Условие задания 1
Найдите в листинге ниже все строки, где встречается слово «pyautogui», и выпишите их.

Текст книги "Гаршин"
Автор книги: Владимир Порудоминский
Жанр:
Биографии и мемуары
сообщить о нарушении
Текущая страница: 6 (всего у книги 22 страниц)
ПОХОД
Ночью с четырнадцатого на пятнадцатое июня 138-й пехотный Волховский полк расположился на привал неподалеку от Дуная.
Ветер с яростью бился о парусину палаток. Луна то выглядывала из-за разорванных черных туч, то пряталась снова. Откуда-то издали доносились глухие удары.
Рядовой пятой роты Федоров Степан проснулся, прислушался. Осторожно растолкал соседа.
– Проснись, Михайлыч. Пальба.
Вольноопределяющийся Всеволод Гаршин пробормотал спросонок:
– Может быть, гроза?
– Какая гроза! Бьет-то очень уж правильно. Одна за одной, одна за одной. Не иначе, наши Дунай переходят.
Гаршин встал, накинул на плечи шинель и вышел из палатки. Звуки канонады стали еще сильней. Они смешивались с мирным посапыванием и храпом спящих солдат – и это было страшно.
Гаршин закрыл глаза. Ему чудилась широкая черная река, выскакивающие из лодок люди со штыками наперевес, атака, крики, резня.
Он открыл глаза, посмотрел на спящий лагерь. «Кого-то не досчитаемся мы завтра?»
Война подошла вплотную.

Показанные записи
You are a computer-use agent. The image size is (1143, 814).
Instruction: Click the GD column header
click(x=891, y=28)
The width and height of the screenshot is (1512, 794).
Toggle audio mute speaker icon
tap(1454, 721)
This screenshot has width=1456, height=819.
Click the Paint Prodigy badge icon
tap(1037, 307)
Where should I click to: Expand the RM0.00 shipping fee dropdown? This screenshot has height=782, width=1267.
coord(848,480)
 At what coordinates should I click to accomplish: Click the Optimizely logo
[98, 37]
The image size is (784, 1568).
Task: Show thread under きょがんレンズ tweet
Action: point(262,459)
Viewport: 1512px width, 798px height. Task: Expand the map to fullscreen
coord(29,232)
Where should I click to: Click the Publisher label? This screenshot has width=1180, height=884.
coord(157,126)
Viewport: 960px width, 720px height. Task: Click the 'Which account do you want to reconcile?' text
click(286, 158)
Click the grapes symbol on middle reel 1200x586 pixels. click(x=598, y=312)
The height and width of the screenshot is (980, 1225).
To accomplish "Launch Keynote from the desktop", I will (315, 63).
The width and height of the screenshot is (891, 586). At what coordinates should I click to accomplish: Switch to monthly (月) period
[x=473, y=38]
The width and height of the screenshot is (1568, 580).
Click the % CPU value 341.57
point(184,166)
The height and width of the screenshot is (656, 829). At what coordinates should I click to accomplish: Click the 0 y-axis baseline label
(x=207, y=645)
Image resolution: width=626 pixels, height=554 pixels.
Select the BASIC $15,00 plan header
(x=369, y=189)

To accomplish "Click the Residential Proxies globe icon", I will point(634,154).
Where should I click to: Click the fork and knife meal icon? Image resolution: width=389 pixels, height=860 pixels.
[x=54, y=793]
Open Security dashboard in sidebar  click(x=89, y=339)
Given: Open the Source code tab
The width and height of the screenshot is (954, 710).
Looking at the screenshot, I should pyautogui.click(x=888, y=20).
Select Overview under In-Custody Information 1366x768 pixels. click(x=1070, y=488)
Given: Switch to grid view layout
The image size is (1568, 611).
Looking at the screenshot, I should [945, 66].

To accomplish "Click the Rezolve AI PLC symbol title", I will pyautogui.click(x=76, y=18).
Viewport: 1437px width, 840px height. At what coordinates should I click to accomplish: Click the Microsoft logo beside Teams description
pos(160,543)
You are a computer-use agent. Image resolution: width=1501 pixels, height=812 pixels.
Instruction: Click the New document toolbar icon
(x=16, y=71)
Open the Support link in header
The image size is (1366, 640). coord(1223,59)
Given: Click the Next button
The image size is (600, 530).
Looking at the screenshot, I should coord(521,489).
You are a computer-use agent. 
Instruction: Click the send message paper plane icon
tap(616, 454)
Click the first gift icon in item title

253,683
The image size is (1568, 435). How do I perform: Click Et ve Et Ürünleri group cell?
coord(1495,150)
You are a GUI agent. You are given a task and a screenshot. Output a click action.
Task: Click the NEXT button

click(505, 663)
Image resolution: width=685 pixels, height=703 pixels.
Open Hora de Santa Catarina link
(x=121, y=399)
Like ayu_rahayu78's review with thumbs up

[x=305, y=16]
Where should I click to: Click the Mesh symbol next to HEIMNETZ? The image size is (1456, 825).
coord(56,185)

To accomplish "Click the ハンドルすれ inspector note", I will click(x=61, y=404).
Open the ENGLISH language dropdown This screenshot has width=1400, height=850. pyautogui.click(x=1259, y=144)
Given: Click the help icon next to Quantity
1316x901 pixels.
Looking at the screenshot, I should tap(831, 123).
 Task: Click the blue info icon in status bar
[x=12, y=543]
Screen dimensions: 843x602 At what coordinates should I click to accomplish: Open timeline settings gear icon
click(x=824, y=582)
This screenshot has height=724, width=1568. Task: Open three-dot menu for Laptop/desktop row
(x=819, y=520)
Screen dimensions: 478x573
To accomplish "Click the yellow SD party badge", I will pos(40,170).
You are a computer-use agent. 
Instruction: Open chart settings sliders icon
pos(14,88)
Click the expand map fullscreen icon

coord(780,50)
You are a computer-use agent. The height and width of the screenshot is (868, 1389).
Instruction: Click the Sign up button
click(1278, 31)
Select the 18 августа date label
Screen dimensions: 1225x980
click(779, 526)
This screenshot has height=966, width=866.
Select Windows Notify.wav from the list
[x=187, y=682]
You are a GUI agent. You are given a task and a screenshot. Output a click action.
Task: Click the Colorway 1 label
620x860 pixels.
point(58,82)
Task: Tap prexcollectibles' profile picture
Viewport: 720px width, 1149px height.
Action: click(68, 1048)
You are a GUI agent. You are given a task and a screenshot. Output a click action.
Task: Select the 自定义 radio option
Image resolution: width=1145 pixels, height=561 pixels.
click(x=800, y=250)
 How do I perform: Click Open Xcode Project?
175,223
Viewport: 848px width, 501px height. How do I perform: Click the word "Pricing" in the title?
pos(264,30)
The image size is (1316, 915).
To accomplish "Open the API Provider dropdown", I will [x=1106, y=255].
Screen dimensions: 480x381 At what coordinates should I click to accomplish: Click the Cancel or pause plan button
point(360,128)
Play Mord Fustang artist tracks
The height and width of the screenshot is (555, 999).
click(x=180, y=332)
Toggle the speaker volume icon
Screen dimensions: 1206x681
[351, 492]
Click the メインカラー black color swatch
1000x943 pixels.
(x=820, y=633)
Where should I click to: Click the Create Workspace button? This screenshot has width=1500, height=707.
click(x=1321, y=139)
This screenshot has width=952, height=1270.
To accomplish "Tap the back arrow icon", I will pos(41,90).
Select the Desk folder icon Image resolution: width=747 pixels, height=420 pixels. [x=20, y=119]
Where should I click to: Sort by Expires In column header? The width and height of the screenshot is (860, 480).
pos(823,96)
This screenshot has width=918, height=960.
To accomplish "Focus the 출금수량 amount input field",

Условие задания 2
Где, согласно отрывку о Гаршине, 138-й пехотный Волховский полк расположился на привал?

Решение 1
Looking at the screenshot, I should pyautogui.click(x=888, y=20).
To accomplish "Click the Rezolve AI PLC symbol title", I will pyautogui.click(x=76, y=18).
Open the ENGLISH language dropdown This screenshot has width=1400, height=850. pyautogui.click(x=1259, y=144)

Решение 2
Неподалеку от Дуная.